As Brendan said, the other advantages depend entirely on if there is a lot of overhead with a kernel thread switch. Now, this happens to be true on the current x86 architecture ... but that is a flaw in the chip design, not an inherent feature of kernel thread switching.

The big drawback seems to be that it gives far too much control over task priority to a userland app. (And that it adds another level of signalling/IPC to deal with.)

And really, all this "user thread" stuff is just about avoiding blocking on the main execution thread of a job. When the code is written in the first place, the programmer should be able to clearly tell which calls are non-blocking library calls. Any call that is not a non-blocking library call should be spun off as a separate kernel thread that can block. It is the OS designer's job to make sure that spinning off kernel threads has very little overhead. If a userland job wants to abstract all of its internal functions as "threads" with an "execution queue", then that is its problem -- but abstracting things in that way adds overhead.

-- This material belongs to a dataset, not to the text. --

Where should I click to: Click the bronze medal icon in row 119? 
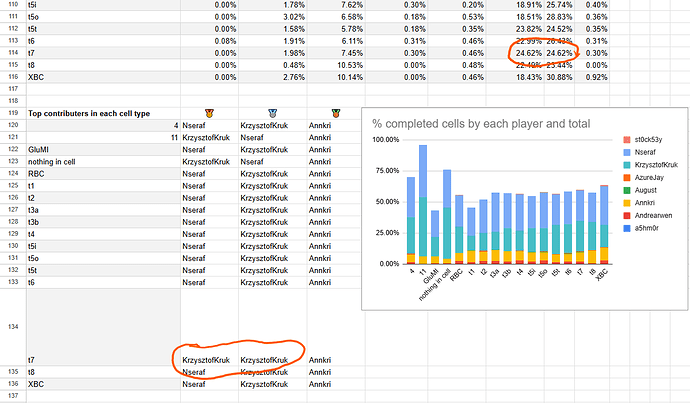click(336, 114)
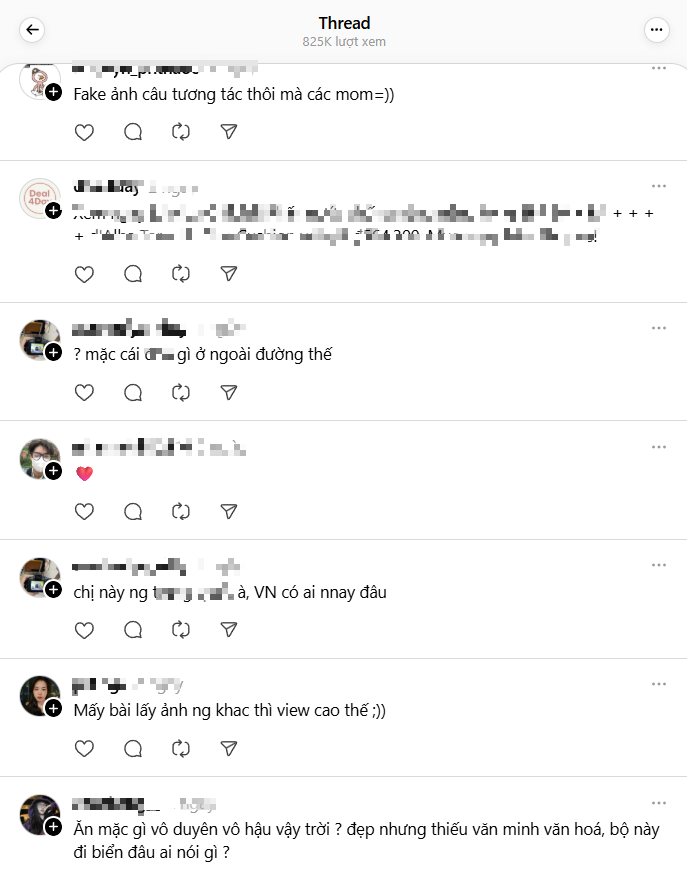Go back using the arrow icon

tap(32, 29)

Posted: Thu May 08, 2008 11:12 am
by yang
Brendan wrote:Hi,
yang wrote:Thanks a lot for the reply. I'm not sure I fully understand your description of the third alternative, however. When you say:
If a user-level thread needs to do something that would block then only one kernel-level thread would block (the kernel-level thread that the user-level thread was mapped onto at the time), the remaining user-level threads can be mapped onto the remaining kernel-level threads, and you could create more kernel-level threads if you need to.
How do you tell that a user-level thread is causing a kernel-level thread to block?
It's easy to find out which kernel functions *might* block, and then assume they will block.
But this only works for system calls and other explicit forms of blocking - on which point I somewhat agree, though these folks would argue the LAIO style of performing non-blocking operations inline is better. What about implicitly blocking issues such as paging?

Posted: Thu May 08, 2008 11:34 am
by Brendan
Hi,
yang wrote:But this only works for system calls and other explicit forms of blocking - on which point I somewhat agree, though these folks would argue the LAIO style of performing non-blocking operations inline is better.
Doh - I get a 404 from that URL...

Note: For my OS I prefer doing everything with asynchronous messaging, using "kernel-level only" threads (partly because of how I do thread local storage - each thread has it's own address space where part of that address space is shared between all threads that belong to the same process, and therefore switching between threads that belong to the same process is as expensive as switching between threads that belong to different processes).
yang wrote:What about implicitly blocking issues such as paging?
In this case (for M:N threading) I'd assume that one kernel-level thread and one user-level thread would be blocked, leaving you with "M-1:N-1" threading. For e.g. with 3 kernel-level threads being used by 6 user-level threads, if one thread implicitly blocks you'd end up with 2 kernel-level threads being used by 5 user-level threads.

Worst case would be if your thread is holding a re-entrancy lock when it implicitly blocks, causing other threads to wait for your thread to be unblocked (and for the lock to be freed).